Beijing has one of the most comprehensive and rapidly developing public transportation systems in the world. Whether you're touring the city for a week, studying for a year or making Beijing your long-term home, you never have to worry about how to get around. Subways lines extend to the outskirts of town and new routes are opening every year. Public busses go to virtually every neighborhood. Taxis are everywhere. Some tourist areas and suburbs even have Pedi cabs. And for the more adventurous, there are bicycles to rent. You can walk if you like, but there are plenty of other ways to get around.
One of the fears of using public transportation has always been the uncivilized behavior of some passengers. Like many places in the world, you have to keep your valuables out of easy reach of pickpockets. You may be shocked at some people's lack of chivalry, like the young man pictured below. He's sitting under the sign that says the seat is reserved for pregnant ladies, the disabled, the sick and children. The little boy seated beside him stood in front of the man for some time, until finally a middle-aged woman got up and yielded her seat to the lad. Fortunately, ill-mannered men like this are becoming less while the vast majority of people using public transportation are a pleasure to ride with.
Most of the time you can exit the subway without being crushed by people trying to crowd in. This has dramatically changed over the past decade. In the past, when the doors opened a mob of people stood directly in front of exiting passengers, trying to push straight in without first waiting for people to come out. Sometimes it still happens, but generally people stand to the side, like in the picture below.
Just before the 2008 Olympics, Beijing took huge steps to prepare for the masses of international visitors.

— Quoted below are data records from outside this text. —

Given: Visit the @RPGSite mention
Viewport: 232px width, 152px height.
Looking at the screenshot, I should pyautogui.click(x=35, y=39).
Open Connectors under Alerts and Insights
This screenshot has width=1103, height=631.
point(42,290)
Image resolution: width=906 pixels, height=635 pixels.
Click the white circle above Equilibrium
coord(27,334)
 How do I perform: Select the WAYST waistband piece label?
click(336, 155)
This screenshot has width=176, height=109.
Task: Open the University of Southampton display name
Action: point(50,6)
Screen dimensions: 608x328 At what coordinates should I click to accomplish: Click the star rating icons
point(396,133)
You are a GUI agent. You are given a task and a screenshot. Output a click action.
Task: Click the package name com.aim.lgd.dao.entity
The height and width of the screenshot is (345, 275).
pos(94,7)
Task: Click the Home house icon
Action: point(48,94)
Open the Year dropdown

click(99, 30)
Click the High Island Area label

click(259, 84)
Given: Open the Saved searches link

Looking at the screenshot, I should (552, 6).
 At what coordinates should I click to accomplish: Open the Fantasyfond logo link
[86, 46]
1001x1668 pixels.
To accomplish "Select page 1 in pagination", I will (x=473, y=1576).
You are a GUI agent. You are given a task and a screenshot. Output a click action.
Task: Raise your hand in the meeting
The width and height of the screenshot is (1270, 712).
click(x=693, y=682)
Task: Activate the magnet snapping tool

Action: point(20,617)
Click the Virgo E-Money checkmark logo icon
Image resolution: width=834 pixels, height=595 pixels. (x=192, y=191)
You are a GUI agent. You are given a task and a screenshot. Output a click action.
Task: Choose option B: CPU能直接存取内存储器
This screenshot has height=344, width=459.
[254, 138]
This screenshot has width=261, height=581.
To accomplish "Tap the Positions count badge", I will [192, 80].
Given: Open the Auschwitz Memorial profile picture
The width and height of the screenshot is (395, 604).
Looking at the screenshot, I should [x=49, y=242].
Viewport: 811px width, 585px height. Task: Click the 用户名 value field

Taxi drivers tried to learn English. Workers in subway stations were posted in boarding areas to assure people lined up correctly. Older busses were replaced with clean new ones. Dangerous unlicensed Pedi cabs were removed.
It wasn't that long ago when the Beijing subway system only consisted of line two, which circles around the inner city following Two Ring Road. And then line one was built, and eventually line 13 was added to carry passengers to the northern outskirts of the city. Several new routes were added before the 2008 Olympics, but it was only the beginning. Today new lines are being added all over the city.
The number of private cars on Beijing's streets is increasing at astronomical rates, but that's no reason to avoid getting out and exploring this amazing city. Public transportation is developing into one of the best systems in the world, making it convenient to venture out to almost anywhere in the capital city.